Mittlerweile ist das Substantiv zum Synonym für ein nie
endendes Hickhack geworden, für erbitterte
Grundsatzdiskussionen und allgemeine Verwirrung. Und es blickt auf
eine lange Geschichte zurück: Vor zehn Jahren fasste die
Ständige Konferenz der Kultusminister einen "Beschluss zur
Neuregelung der deutschen Rechtschreibung". Erklärtes Ziel der
Regelung: "Sie soll das Schreiben vereinfachen." "Ungereimtheiten,
Fehlentwicklungen und Fehlerquellen", die "im Laufe der Jahre
entstanden sind", sollten damit beseitigt werden.

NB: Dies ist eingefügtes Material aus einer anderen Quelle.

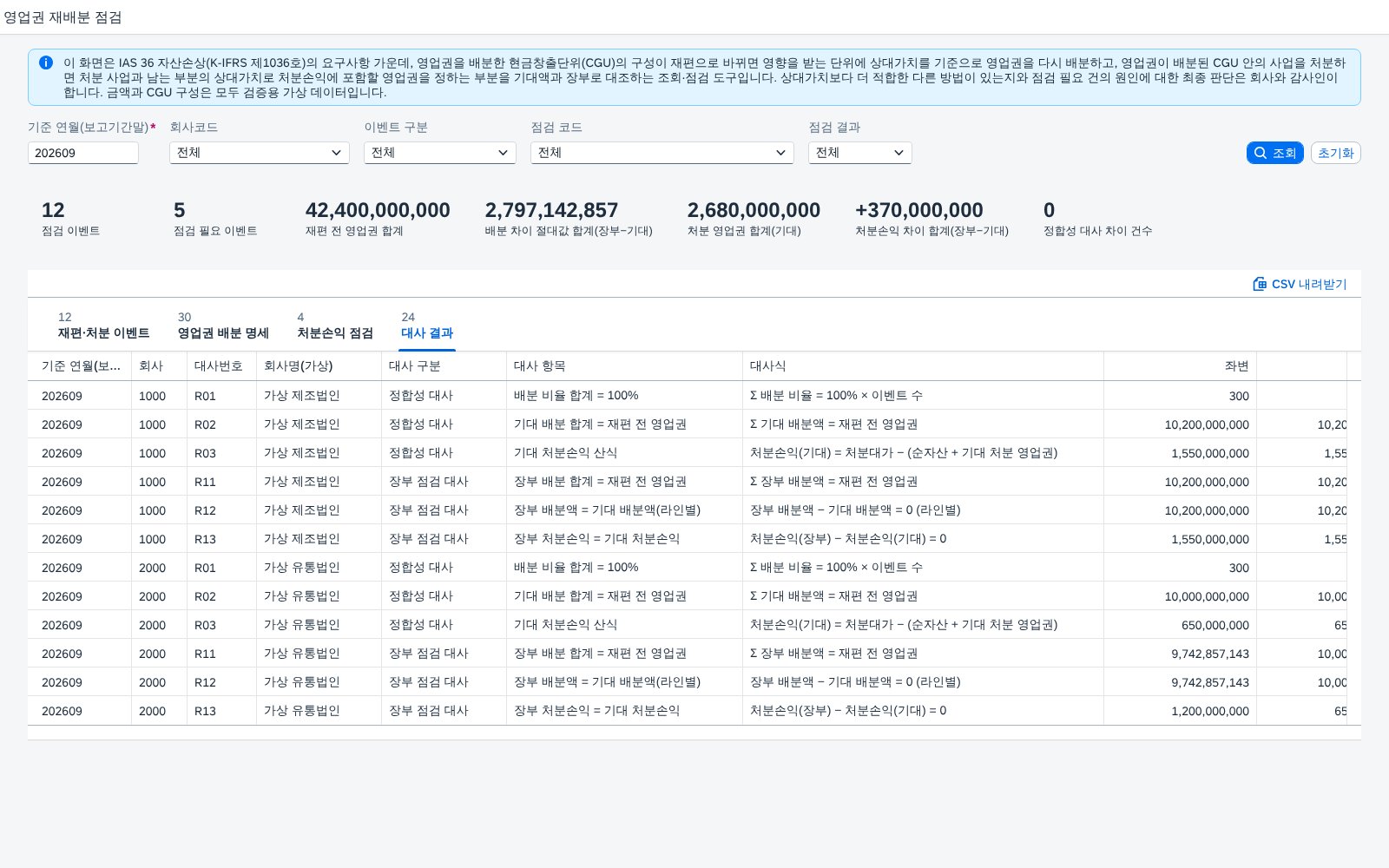Viewport: 1389px width, 868px height.
Task: Select the 대사 결과 tab
Action: 427,326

An dem, was die Kultusminister im Winter 1995 absegneten, hatten
Sprachwissenschaftler aus Deutschland, Österreich und der
Schweiz jahrelang gewerkelt. Und schon lange vor ihnen hatten kluge
Köpfe sich Gedanken um die deutsche Sprache gemacht: Bereits
1876 fand in Berlin, einberufen von der preußischen Regierung,
eine "Konferenz zur Herstellung größerer Einigung in der
deutschen Rechtschreibung" statt. In den folgenden Jahren regelte
man die amtliche Orthografie auf Grundlage des Wörterbuchs von
Konrad Duden. Die Duden-Redaktion entwickelte die deutsche
Rechtschreibung auch in den folgenden Jahrzehnten weiter - 1955
erklärten die Kultusminister den Duden in allen
orthografischen Zweifelsfällen für verbindlich.

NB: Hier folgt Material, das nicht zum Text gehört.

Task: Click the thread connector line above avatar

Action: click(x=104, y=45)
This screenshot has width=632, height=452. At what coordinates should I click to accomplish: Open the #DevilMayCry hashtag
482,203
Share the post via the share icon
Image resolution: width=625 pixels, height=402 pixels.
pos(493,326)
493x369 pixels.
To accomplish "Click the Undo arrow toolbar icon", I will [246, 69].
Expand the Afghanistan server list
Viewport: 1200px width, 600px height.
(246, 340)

Die Reformdebatte und das amtliche Reformbedürfnis wurden
dadurch nur kurzfristig gestoppt: Mit dem Aufkommen der
68er-Bewegung wurde die Diskussion sogar politisch. Eine normierte
Rechtschreibung galt vielen Anhängern der Protestbewegung als
repressiv und Mittel der sozialen Selektion - sie forderten eine
grundlegende Vereinfachung der Rechtschreibung und vor allem eine
"gemäßigte Kleinschreibung", die das Großschreiben
von Substantiven außer bei Eigennamen beenden sollte.
Resultate brachten diese Forderungen nicht. Erst Ende der
80er-Jahre beauftragte die deutsche Kultusministerkonferenz das
Institut für Deutsche Sprache in Mannheim damit, gemeinsam mit
der Gesellschaft für deutsche Sprache in Wiesbaden ein
Regelwerk zu entwerfen. Doch das, was die Experten 1988 vorlegten,
wurde von Politikern, Experten und Öffentlichkeit
gleichermaßen als unannehmbar zurückgewiesen.

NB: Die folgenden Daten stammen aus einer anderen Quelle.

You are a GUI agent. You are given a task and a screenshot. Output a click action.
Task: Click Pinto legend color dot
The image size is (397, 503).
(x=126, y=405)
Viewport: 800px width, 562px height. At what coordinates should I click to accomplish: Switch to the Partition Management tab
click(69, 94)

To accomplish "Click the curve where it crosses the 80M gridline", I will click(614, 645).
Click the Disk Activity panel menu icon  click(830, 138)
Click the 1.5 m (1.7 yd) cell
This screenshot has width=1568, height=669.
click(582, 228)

1995 waren die Proteste zunächst spärlich - was jedoch
daran lag, dass die Inhalte der geplanten Reform erst
öffentlich bekannt wurden, nachdem sich die deutschen
Bundesländer am 1. Juli 1996 gemeinsam mit Österreich,
der Schweiz, Liechtenstein und anderen Ländern mit
deutschsprachigen Bevölkerungsteilen darauf geeinigt hatten,
die neue Orthografie zum 1. August 1998 einzuführen. Bis zum
31. Juli 2005 sollten in einer Übergangsfrist "die bisherigen
Schreibweisen nicht als falsch, sondern als überholt
gekennzeichnet und bei Korrekturen durch die neuen Schreibweisen
gekennzeichnet werden". Neue Schreibweisen galten insbesondere
für die Verwendung von Doppel-s und ß, bei
Dreifachkonsonanten, bei der Groß- und Kleinschreibung und der
Zeichensetzung. Auch bei den Fremdwörtern und der Getrennt-
und Auseinanderschreibung sollte sich etliches ändern. Als
diese Details bekannt wurden, begann der Sturm von Neuem. Immer
wieder forderten Reformgegner die Rück-nahme der Neuregelung -
Schleswig-Holstein und Bayern kündigten nach erfolgreichen
Volksentscheiden an, zur alten Rechtschreibung
zurückzukehren.
Doch was nun alt und neu, orthografisch erlaubt oder verboten
ist, ging in den Wirren des Gefechts fast unter. Verstärkt
wurde das Durcheinander dadurch, dass die 1997 gegründete
Zwischenstaatliche Kommission und ihr Nachfolger, der Rat für
deutsche Rechtschreibung, die neue Rechtschreibung immer wieder
teilweise revidierten und modifizierten. Und diejenigen, die
künftig "Portmonee" statt "Portemonnaie", "aufwändig"
statt "aufwendig" und "Furcht erregend" statt "furchterregend"
schreiben sollten, weigerten sich entweder oder befolgten die
Regeln nur unter Protest: 77 Prozent der Deutschen, so eine Umfrage
aus dem Jahr 2004, lehnen die neue Rechtschreibung ab; fast 200
Zeitungen und Zeitschriften schreiben immer noch oder wieder nach
der alten Rechtschreibung und auch hochrangige Politiker fordern
immer wieder die komplette Rücknahme der Reform.
Dazu wird es wohl nicht kommen: Seit August 2005 ist die neue
Rechtschreibung für Schulen und Behörden verbindlich.
Allerdings nur in ihren "unstrittigen" Teilen, vieles wird
nachgebessert. Eine endgültige Fassung der deutschen
Rechtschreibung ist weiterhin nicht in Sicht.